On 8 August he claimed a Bf 110 destroyed and three Ju 87s probably destroyed ten miles south of the Isle of Wight, but his own aircraft was damaged and he landed back at Tangmere with slight shell splinter wounds in the legs. On 12 August Woods-Scawen damaged a He 111 and on 13 August claimed two Ju 88s destroyed over Petworth but was himself shot down by return fire and baled out, unhurt. His Hurricane crashed and burned out on Northend Farm, Milland, near Midhurst.

Woods-Scawen claimed another He 111 destroyed on 15 August and two Ju 87s on 16 August. On this day Woods-Scawen was shot down by a Bf 109 off the Sussex coast and baled out, slightly injured. His Hurricane crashed near Parkhurst, Isle of Wight. Woods-Scawen claimed a Bf 109 destroyed on 30 August.

On 1 September 1940 Woods-Scawen's brother, Patrick Woods-Scawen, was shot down in combat with Bf 109s in the Kenley area; he bailed out but was killed when his parachute failed.
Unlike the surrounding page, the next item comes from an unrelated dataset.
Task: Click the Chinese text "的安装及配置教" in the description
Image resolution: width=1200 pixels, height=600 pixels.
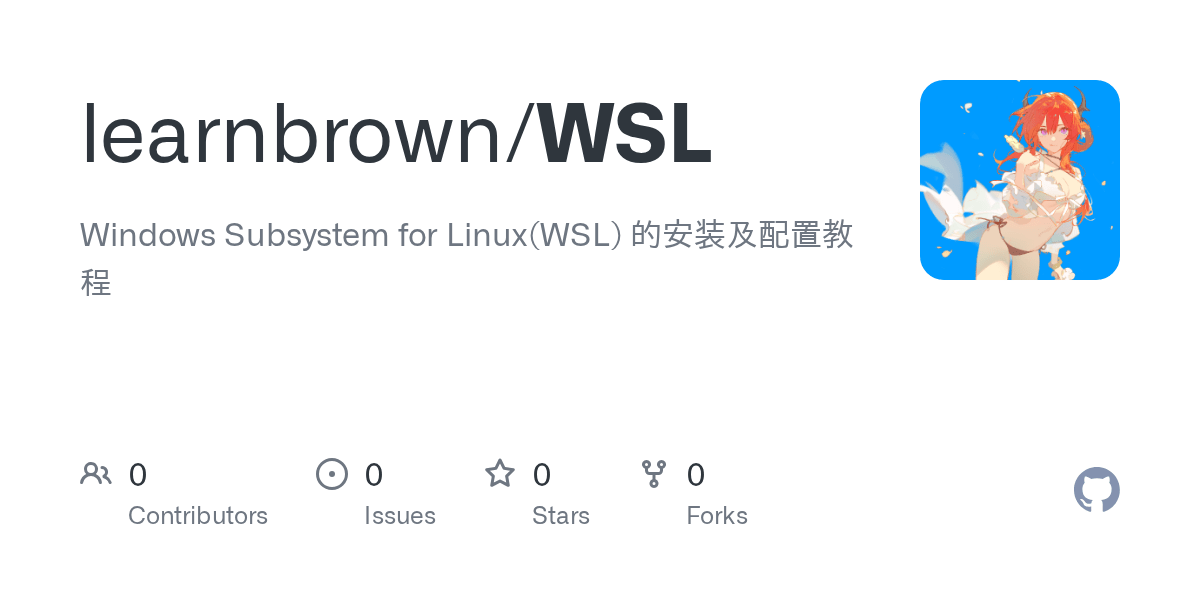Action: 742,235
His body was not found until 6 September in the grounds of The Ivies, Kenley Lane.

Woods-Scawen was shot down in combat over Ivychurch with Bf 109s on 2 September 1940 but bailed out too low and was killed. His Hurricane caught fire and crashed at Fryland, near Ivychurch.

Woods-Scawen was awarded the Distinguished Flying Cross. The award was gazetted four days after his death. The citation read:
This officer has taken part in all engagements carried out by his squadron since the commencement of hostilities. He has destroyed a total of six enemy aircraft and serviously damaged several others. In June 1940, Pilot Officer Woods-Scawen was shot down, landing some 25 miles within French territory, but succeed in making his way back to his squadron. In spite of the fact this pilot has been shot down six times, he has continued to fight with unabated courage and enthusiasm, and has shown outstanding qualities as a resourceful and determined leader.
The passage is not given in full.